Now I'm not so sure. I think he was on to something.
The older I get, the more I realize the importance of loving others well. I'm learning that inside every person is a little girl or boy who wants to be loved. They want to know that someone sees them ... really sees them ... and loves them.
Yesterday, I read 1 Corinthians 13. Normally I read the part the defines love. But yesterday, I read the introductory passages, verses 1-3.
"If I speak in the tongues of men and of angels, but have not love, I am only a resounding gong or a clanging cymbal. If I have the gift of prophecy and can fathom all mysteries and all knowledge, and if I have a faith that can move mountains, but have not love, I am nothing. If I give all I possess to the poor and surrender my body to the flames, but have not love, I gain nothing."So, I can be the best keeper of my home, but if I don't love my family well, it is just a show.
I can be the most proficient editor, but if I don't love my editing team, it's an empty offering.
I can be the most talented ministry leader, but if I don't love my volunteers, it's nothing.
I can talk a good game, but if I'm not loving others well, I'm just an annoying, clanging gong. And I'm old enough to remember the Gong Show and that's not what I want to be.

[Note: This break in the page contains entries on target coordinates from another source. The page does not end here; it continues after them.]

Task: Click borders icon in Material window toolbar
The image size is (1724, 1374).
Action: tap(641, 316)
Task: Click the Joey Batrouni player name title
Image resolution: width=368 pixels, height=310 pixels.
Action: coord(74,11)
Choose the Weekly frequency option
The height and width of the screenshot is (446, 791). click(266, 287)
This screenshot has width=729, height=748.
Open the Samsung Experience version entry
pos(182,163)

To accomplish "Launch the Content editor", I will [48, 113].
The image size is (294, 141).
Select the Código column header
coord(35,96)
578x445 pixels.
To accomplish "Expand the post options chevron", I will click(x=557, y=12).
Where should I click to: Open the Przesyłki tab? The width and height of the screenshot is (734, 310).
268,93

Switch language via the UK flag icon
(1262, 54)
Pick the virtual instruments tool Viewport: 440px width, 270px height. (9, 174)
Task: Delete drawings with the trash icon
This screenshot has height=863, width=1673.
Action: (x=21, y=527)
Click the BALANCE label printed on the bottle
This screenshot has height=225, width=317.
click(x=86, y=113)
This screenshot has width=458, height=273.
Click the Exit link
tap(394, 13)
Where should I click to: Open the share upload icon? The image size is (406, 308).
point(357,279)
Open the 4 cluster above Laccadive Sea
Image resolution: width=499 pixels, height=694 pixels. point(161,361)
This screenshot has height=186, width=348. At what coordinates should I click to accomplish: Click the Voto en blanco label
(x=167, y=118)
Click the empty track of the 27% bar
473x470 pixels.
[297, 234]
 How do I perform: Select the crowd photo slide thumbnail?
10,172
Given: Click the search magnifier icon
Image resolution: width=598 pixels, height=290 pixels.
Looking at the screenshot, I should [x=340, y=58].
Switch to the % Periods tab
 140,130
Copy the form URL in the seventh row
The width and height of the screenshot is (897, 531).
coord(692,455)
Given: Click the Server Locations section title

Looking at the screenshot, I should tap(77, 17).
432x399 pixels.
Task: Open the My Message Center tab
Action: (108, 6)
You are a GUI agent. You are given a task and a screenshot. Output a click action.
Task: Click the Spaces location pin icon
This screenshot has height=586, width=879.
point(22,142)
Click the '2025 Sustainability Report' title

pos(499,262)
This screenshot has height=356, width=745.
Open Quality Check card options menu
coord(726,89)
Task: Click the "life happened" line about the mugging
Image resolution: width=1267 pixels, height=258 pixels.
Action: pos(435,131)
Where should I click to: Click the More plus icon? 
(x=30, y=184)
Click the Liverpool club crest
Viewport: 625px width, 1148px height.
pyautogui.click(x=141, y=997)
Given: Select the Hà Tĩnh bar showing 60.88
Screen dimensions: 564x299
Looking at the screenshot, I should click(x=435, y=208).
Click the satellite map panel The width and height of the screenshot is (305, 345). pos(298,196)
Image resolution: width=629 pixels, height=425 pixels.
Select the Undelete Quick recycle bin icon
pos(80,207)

This call to love others well is my second greatest calling - just under loving God well.
It's not always easy, especially when it's not returned in the way I think it should be. But that's the interesting thing about God's commands - they are never dependent on what anyone else does.
Yet the rewards are amazing when I don't worry about that. When I'm sowing love, God reaps a harvest in the right season.